London prices have recorded the strongest quarter of growth in over a decade as the capital’s prime rental market now leads the recovery.
A return of office workers and employees relocating for work meant prices were up 2.9 per cent in the third quarter, the strongest quarter of growth since March 2011, according to Savills.
An inflow of workers returning to the City has led to significant price growth in Shoreditch (up 9.6 per cent) and Clerkenwell (up 7.4 per cent) in the three months to the end of September.
What’s more, south west locations favoured by families – including Wandsworth and Wimbledon – have also seen price increases.

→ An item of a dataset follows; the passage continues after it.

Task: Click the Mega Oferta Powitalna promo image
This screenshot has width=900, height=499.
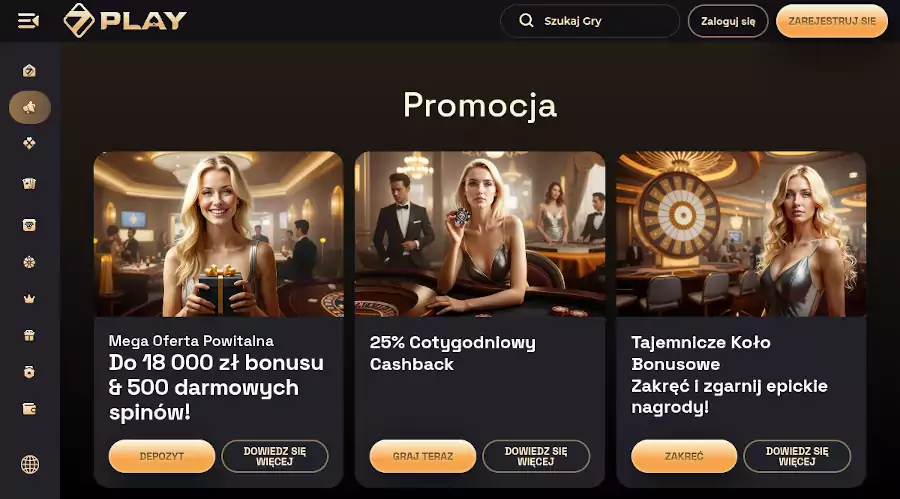Action: [219, 234]
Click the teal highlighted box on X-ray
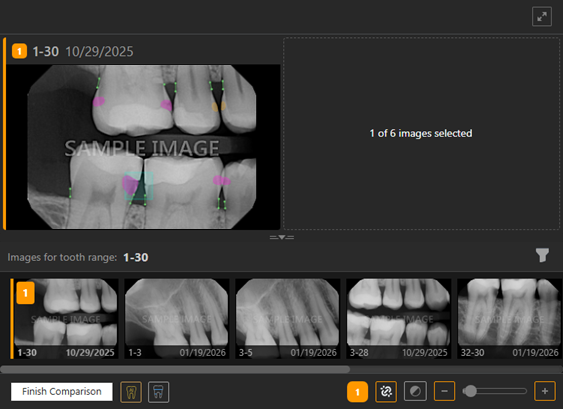This screenshot has height=409, width=563. pos(139,186)
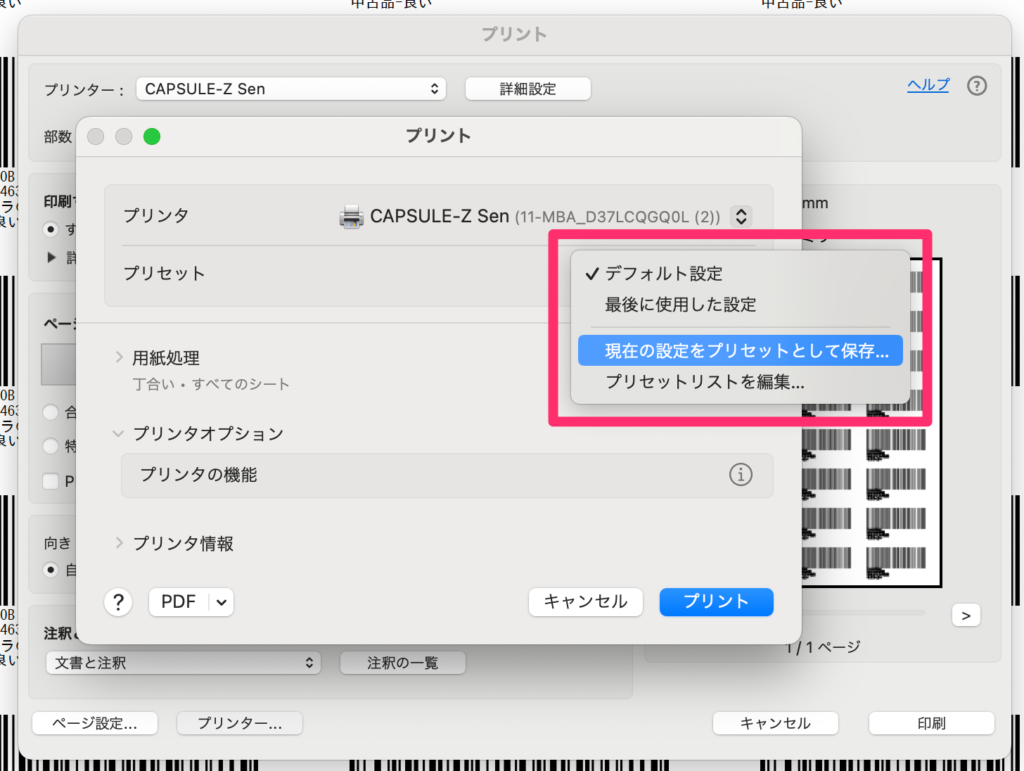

Prime central London rental growth has swelled 3.6 percent on the quarter, well ahead of quarterly growth in the prime commuter belt, up by 1.4 per cent.
Real estate agents Savills found that growth in cities was up by eight per cent while villages, towns and rural areas saw growth around six or seven per cent. This marks a reversal of the lockdown trend, when people fled urban areas for countryside escapes.
The prime lettings market was in a “frenzy” thanks to a return of international travel plus the easing of lockdown restrictions, according to Amelia Greene, director in the prime lettings team at Savills.
She added: “Demand is up across the board – and nearly every branch is reporting competitive bidding. Hotspots in North and East London have been particularly popular due to workers’ desire to walk to the office, and the return of students to the capital.”
Landlords would reap the rewards of the trend with tenants battling for properties by paying a full year of rent upfront or committing to properties before viewing them, Greene added.
Renters’ willingness for flats has started to recover with price rises for prime London flats outperforming houses for the first time since December 2019.
Although lockdown made renters realise the value of green space, properties with no outdoor space have made a come back with a 3.5 per cent growth.
Tenants have been forced to compromise on features like gardens because of a shortage of properties on the market.